• [TRABALHO A FAZER]
**a)** Repita o trecho do texto sobre os próprios da Missa que começa em "Posso contar nos" e vai até "me são alheios.".
**b)** Com base no texto sobre os próprios da Missa, explique por que razão a vetus ordo coloca obrigatoriamente os fiéis em contacto com os próprios.

• [TEXTO EXTRAÍDO]
Posso contar nos dedos a quantidade de vezes que ao longo dos anos ouvi os próprios nas várias Missas paroquiais em que participei em Portugal. Que existam lugares onde se utilizem, não duvido. É falha da novus ordo? Não, pois os próprios estão lá; se se optam por outros textos, os motivos que levam a tal já me são alheios.
Não existindo a possibilidade de escolher outros textos que não os próprios que vêm no missal (que por sua vez vêm dum livro chamado Graduale), a vetus ordo coloca-nos obrigatoriamente em contacto com estes. Os próprios falam-nos da festa que se está a celebrar, seja dum santo seja duma efeméride. Ajudam-nos a sentir cum Ecclesiae; colocam-nos na boca as palavras através das quais a Igreja entende o acto que se está a concretizar. Devido aos próprios toda a Missa está impregnada das Escrituras; são raros os casos em que os próprios não são textos retirados das Escrituras (os casos excepcionais que me ocorrem de momento nem são no missal romano, mas sim no bracarense).
Os próprios põem-nos em contacto com o Saltério pois são maioritariamente compostos por versos tirados dos Salmos. Enquanto que a exposição principal aos Salmos nas celebrações da novus ordo se dá aquando do Salmo responsarial (porque se opta muitas vezes por ignorar os próprios), na vetus ordo toda a celebração é intercalada com versos dos Salmos. Encontramos os Salmos no Intróito, no Gradual, no Tracto, no Aleluia, no Ofertório e na antífona da Comunhão. É também através dos próprios que a Igreja nos ajuda a interpretar as Escrituras.

• [LINHAS FORNECIDAS]
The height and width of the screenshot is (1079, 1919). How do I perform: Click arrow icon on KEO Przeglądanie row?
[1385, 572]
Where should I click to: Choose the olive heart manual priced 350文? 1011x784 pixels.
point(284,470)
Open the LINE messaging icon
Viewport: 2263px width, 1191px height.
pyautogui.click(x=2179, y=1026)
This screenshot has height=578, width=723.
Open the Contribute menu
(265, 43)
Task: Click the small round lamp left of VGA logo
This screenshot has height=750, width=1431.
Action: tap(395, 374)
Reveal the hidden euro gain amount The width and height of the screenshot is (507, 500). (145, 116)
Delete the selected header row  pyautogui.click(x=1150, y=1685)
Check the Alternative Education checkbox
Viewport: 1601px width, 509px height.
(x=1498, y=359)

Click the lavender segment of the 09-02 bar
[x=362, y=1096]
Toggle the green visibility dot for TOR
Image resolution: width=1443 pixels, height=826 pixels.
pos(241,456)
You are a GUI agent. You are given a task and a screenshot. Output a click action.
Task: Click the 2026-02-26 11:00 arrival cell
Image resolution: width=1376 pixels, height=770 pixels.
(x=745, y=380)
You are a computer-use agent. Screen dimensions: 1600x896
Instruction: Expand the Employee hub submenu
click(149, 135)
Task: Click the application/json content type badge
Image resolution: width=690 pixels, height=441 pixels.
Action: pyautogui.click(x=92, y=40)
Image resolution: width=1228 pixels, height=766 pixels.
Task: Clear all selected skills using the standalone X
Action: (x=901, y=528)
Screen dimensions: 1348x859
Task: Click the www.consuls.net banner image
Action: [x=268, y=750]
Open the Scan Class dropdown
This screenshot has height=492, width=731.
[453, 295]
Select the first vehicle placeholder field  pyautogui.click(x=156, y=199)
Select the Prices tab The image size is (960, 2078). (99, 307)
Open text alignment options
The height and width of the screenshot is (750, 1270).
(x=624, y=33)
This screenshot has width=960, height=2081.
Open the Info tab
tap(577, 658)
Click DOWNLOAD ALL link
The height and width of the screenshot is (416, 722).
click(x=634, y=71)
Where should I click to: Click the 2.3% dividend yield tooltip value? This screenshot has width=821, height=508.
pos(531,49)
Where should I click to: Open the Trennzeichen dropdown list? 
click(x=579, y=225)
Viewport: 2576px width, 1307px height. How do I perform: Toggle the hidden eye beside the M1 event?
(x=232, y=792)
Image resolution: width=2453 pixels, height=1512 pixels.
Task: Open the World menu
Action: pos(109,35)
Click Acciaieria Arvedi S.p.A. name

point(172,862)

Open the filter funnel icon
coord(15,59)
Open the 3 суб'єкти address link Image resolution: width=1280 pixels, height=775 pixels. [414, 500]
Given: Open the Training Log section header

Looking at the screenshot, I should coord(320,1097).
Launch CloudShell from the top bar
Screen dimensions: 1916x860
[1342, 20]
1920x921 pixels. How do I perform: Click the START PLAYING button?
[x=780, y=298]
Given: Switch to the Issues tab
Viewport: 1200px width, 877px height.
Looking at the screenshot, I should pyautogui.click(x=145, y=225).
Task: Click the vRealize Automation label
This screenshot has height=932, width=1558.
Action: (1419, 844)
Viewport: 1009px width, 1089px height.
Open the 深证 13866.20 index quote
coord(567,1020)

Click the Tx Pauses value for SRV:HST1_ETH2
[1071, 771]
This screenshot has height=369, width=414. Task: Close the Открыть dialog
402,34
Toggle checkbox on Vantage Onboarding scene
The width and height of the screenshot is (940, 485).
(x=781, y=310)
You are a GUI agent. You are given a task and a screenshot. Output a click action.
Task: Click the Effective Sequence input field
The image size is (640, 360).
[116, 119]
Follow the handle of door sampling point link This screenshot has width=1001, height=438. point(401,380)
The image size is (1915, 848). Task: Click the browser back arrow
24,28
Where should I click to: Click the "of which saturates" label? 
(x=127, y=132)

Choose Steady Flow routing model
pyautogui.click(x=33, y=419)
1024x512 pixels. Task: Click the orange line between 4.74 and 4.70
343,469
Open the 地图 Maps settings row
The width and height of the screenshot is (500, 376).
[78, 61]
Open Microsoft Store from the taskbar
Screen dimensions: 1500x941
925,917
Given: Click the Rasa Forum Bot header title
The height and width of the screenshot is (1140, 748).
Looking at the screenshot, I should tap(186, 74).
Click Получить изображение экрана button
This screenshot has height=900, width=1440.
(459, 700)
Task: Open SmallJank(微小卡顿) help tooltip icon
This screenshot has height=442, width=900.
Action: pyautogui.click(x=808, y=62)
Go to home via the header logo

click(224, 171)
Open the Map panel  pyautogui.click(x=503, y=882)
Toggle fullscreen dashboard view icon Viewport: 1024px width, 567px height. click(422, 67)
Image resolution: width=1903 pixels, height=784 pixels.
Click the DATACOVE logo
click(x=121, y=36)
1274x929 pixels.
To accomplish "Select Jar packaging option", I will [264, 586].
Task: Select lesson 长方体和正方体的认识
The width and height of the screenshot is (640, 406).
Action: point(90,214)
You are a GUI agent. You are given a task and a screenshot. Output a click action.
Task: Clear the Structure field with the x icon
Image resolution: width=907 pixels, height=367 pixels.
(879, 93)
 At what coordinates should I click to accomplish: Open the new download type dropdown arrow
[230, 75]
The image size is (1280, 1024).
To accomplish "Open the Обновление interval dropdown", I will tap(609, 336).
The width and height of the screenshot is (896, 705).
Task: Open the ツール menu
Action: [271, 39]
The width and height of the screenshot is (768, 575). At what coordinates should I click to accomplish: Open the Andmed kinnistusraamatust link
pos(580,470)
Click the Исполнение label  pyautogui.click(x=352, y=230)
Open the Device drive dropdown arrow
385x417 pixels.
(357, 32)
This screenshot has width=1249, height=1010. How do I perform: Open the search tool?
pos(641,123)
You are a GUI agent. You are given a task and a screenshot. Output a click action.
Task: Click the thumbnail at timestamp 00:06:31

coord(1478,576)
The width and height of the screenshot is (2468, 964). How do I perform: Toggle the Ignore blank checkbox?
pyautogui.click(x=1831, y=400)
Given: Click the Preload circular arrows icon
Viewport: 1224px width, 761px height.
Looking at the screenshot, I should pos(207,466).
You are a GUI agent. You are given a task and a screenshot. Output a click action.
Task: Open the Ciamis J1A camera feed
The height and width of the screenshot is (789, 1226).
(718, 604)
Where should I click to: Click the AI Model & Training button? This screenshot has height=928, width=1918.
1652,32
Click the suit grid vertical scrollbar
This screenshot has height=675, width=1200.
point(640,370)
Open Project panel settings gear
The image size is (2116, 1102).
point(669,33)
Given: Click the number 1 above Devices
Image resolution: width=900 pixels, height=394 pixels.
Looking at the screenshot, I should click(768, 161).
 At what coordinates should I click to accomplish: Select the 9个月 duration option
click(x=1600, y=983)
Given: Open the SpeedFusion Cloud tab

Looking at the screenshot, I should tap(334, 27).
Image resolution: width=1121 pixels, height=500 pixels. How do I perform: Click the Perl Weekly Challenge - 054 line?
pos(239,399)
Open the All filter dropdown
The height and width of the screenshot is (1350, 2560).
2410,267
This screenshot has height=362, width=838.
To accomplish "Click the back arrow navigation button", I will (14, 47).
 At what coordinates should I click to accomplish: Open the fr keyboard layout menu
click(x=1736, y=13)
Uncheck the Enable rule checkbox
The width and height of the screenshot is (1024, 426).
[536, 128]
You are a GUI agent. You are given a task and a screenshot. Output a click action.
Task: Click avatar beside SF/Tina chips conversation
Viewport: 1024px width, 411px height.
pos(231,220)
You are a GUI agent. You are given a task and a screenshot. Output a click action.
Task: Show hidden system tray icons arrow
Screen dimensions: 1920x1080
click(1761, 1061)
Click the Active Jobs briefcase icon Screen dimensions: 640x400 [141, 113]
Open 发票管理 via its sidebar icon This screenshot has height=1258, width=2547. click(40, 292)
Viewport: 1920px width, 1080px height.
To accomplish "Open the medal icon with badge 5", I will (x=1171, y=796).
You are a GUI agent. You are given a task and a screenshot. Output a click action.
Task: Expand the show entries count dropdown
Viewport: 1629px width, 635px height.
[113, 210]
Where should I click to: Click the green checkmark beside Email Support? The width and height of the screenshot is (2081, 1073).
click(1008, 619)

• [RESPOSTAS POR TAREFA]
**a)**
Posso contar nos dedos a quantidade de vezes que ao longo dos anos ouvi os próprios nas várias Missas paroquiais em que participei em Portugal. Que existam lugares onde se utilizem, não duvido. É falha da novus ordo? Não, pois os próprios estão lá; se se optam por outros textos, os motivos que levam a tal já me são alheios.

**b)** Na vetus ordo não existe a possibilidade de escolher outros textos além dos próprios que vêm no missal. Estes, por sua vez, vêm dum livro chamado Graduale.